2009年10月18日(日) 16時45分(タイ時間)
【タイ】タイ国鉄(SRT)労組による運行拒否は18日で3日目を迎え、南部線と東北部線で旅客、貨物を合わせ3日間で数十本の列車が運休・遅延した。労組は機関車が老朽化し安全が保証できないと主張し、運転士多数が病欠する形で運行を止めた。

 18日には南部ハジャイ駅発の列車多数が運休したほか、バンコクから南部に向かった旅客列車2本が途中のチュムポン県で運行を止め、乗客約2000人が足止めされた。運転士は「ハジャイ駅などでデモがあると聞き、乗客の安全のため運行を取り止めた」と主張している。乗客は駅で数時間待たされた後、SRTが手配したバスで移送された。

 SRTは慢性赤字で設備の老朽化、人員不足が進み、バンコク—西部カンジャナブリ線では過去3カ月に5回、脱線事故が起きた。今月5日には南部トランからバンコクに向かっていた列車がバンコクの南約200キロのフアヒンで脱線・横転し、乗客7人が死亡、80人以上が負傷。SRTは運転士の居眠りが原因として、この運転士を懲戒解雇し、車掌、機関士らを減給処分にした。これに対し労組は機関車の故障が原因だった可能性があるとして経営責任を追及、ユタナーSRT総裁の辞任を要求している。
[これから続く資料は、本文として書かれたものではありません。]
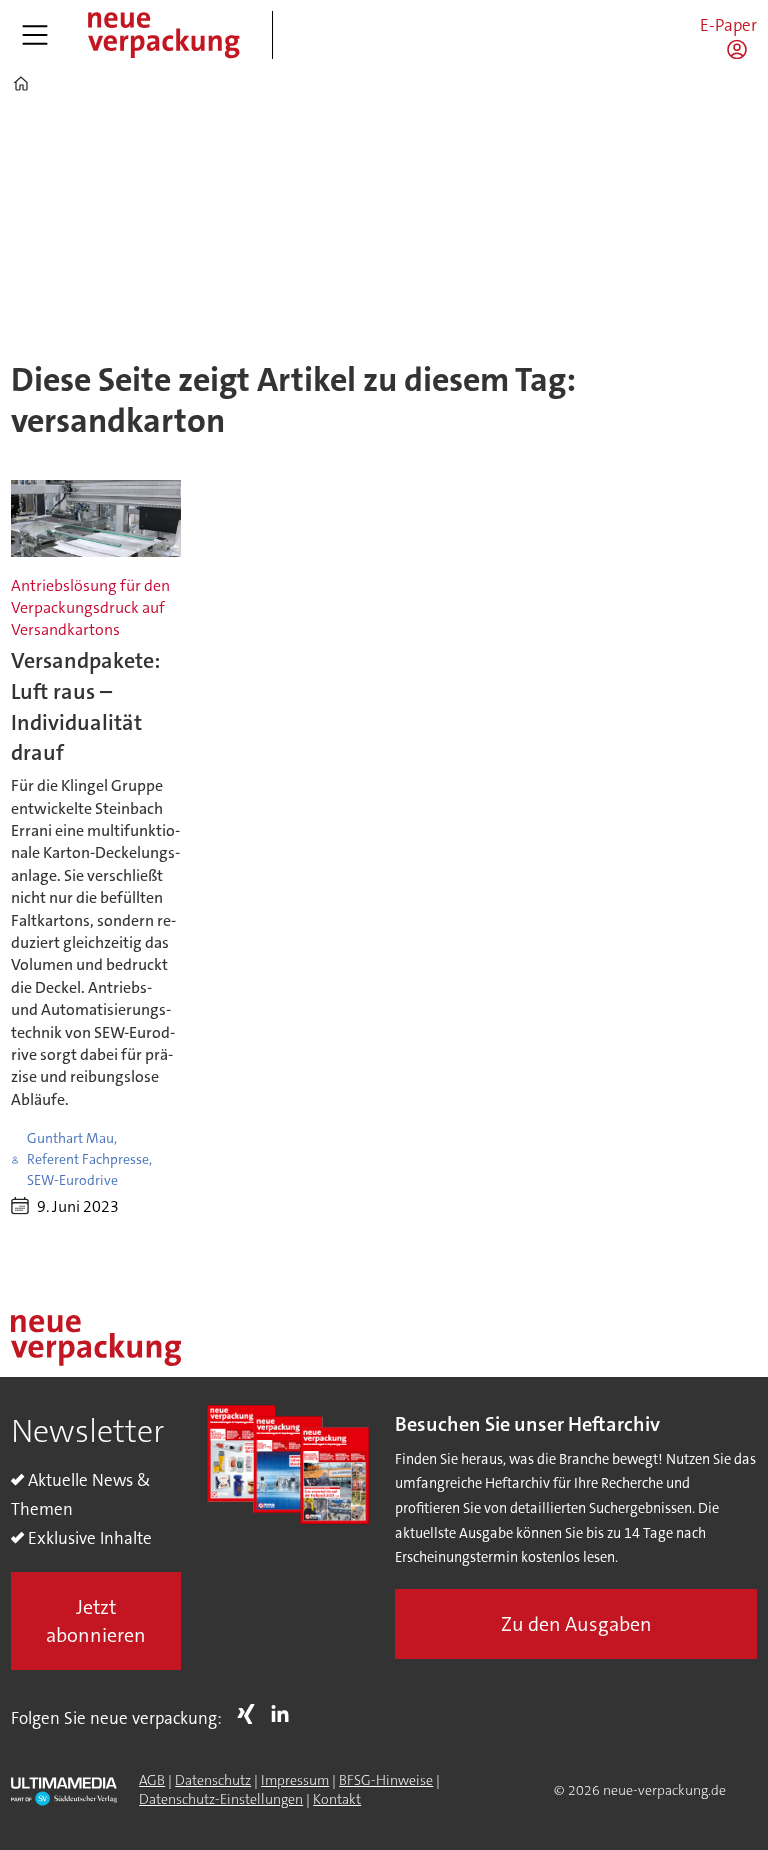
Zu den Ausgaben (576, 1624)
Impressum (295, 1780)
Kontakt (337, 1799)
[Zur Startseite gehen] (163, 35)
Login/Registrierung (742, 49)
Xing (251, 1714)
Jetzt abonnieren (96, 1621)
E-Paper (728, 25)
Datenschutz (213, 1780)
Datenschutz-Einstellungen (221, 1799)
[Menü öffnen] (35, 35)
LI (285, 1714)
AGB (152, 1780)
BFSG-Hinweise (386, 1780)
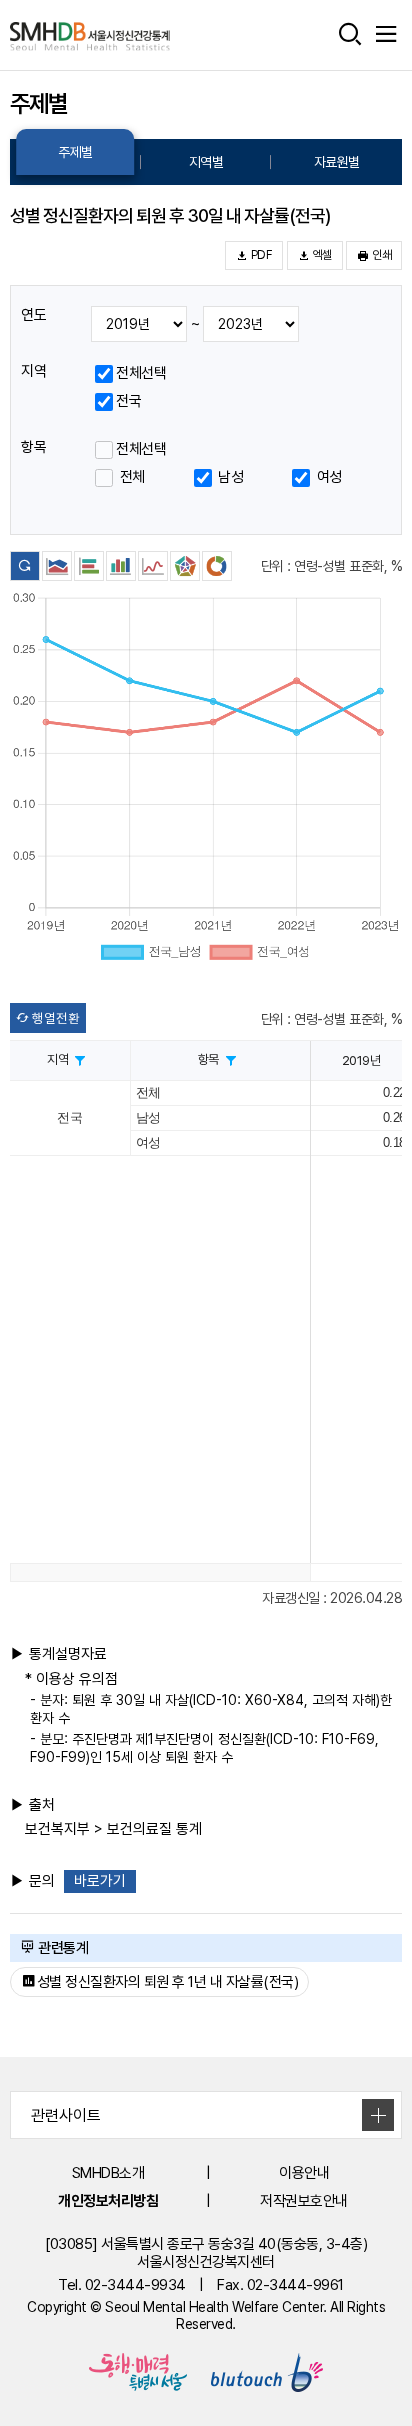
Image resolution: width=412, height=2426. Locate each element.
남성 (230, 477)
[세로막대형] (121, 566)
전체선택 (141, 373)
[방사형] (185, 566)
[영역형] (57, 566)
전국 (128, 401)
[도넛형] (217, 566)
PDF (262, 255)
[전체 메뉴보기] (386, 36)
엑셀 (322, 255)
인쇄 (381, 255)
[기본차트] (25, 566)
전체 (132, 477)
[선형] (153, 566)
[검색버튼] (350, 36)
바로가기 (100, 1881)
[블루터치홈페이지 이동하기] (267, 2372)
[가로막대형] (89, 566)
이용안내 (304, 2173)
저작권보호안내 (304, 2201)
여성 (329, 477)
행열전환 (54, 1018)
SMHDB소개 (108, 2173)
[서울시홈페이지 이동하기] (138, 2372)
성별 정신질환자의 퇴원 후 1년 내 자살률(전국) (168, 1982)
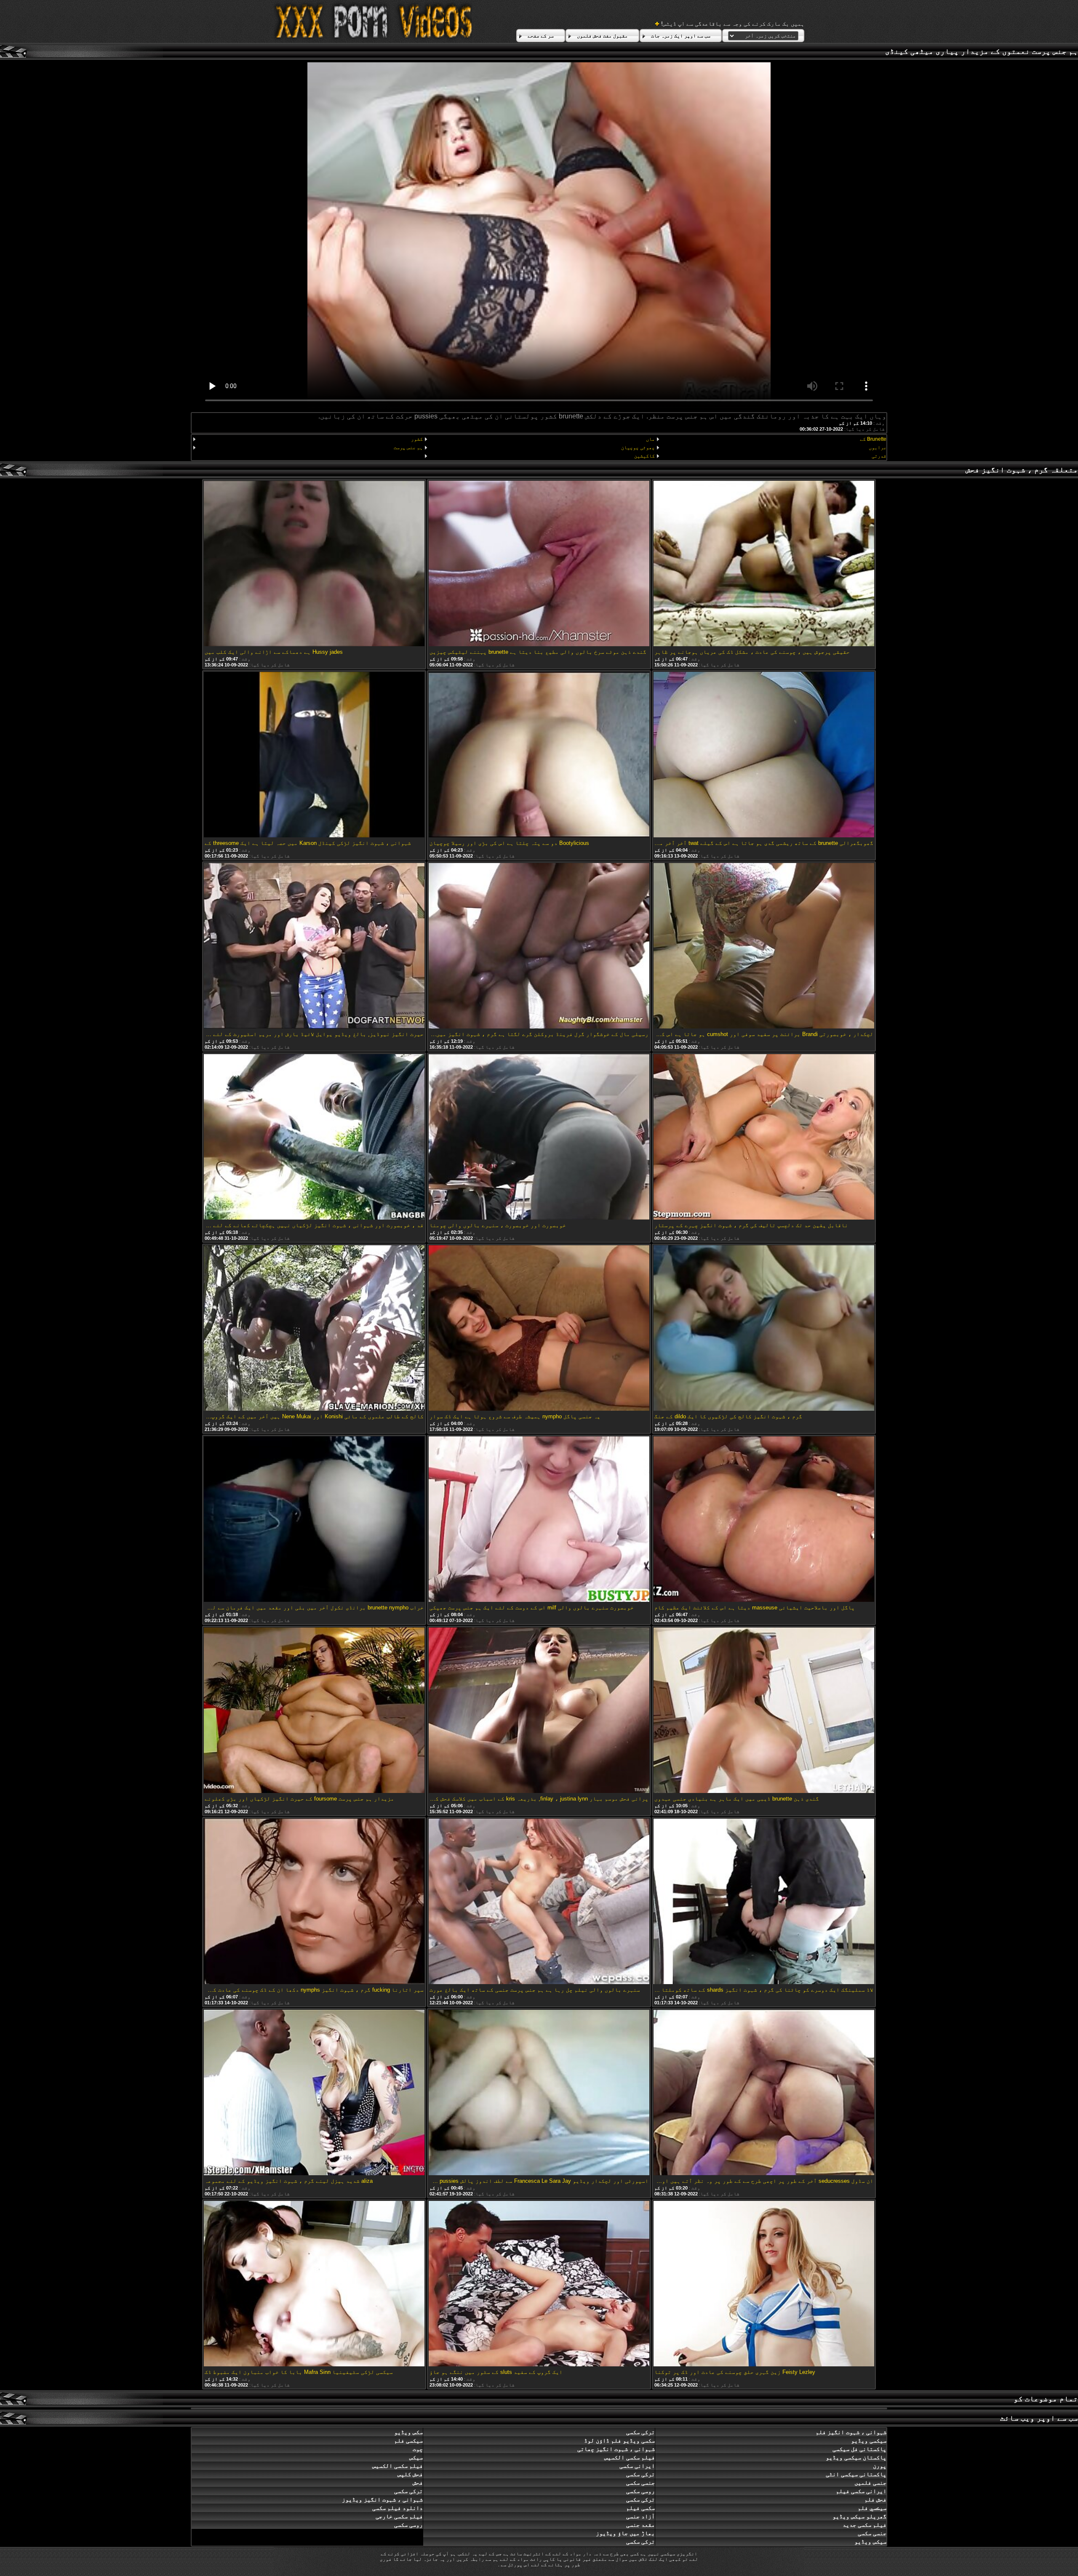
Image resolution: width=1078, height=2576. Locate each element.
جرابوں (877, 447)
 SRTでは中央での政争に絡んだストも頻発している。昨年8、9月には当時のタクシン派政権の退陣を求め首相府などを占拠した市民団体「民主主義のための市民同盟(PAD)」と共闘し、10日以上にわたり百本以上を運休。今年6月には閣議で原則承認されたSRT再編計画の取り下げを求め、全国ストライキを実施した。

〈タイ国鉄(SRT)〉
鉄道の総延長4300キロ、職員数2・6万人。運賃を低く抑える政策のため慢性赤字で、2008年度(2007年10月—2008年9月)は売上高84・7億バーツ、最終赤字101・4億バーツだった。2008年末時点の負債総額は740・2億バーツ。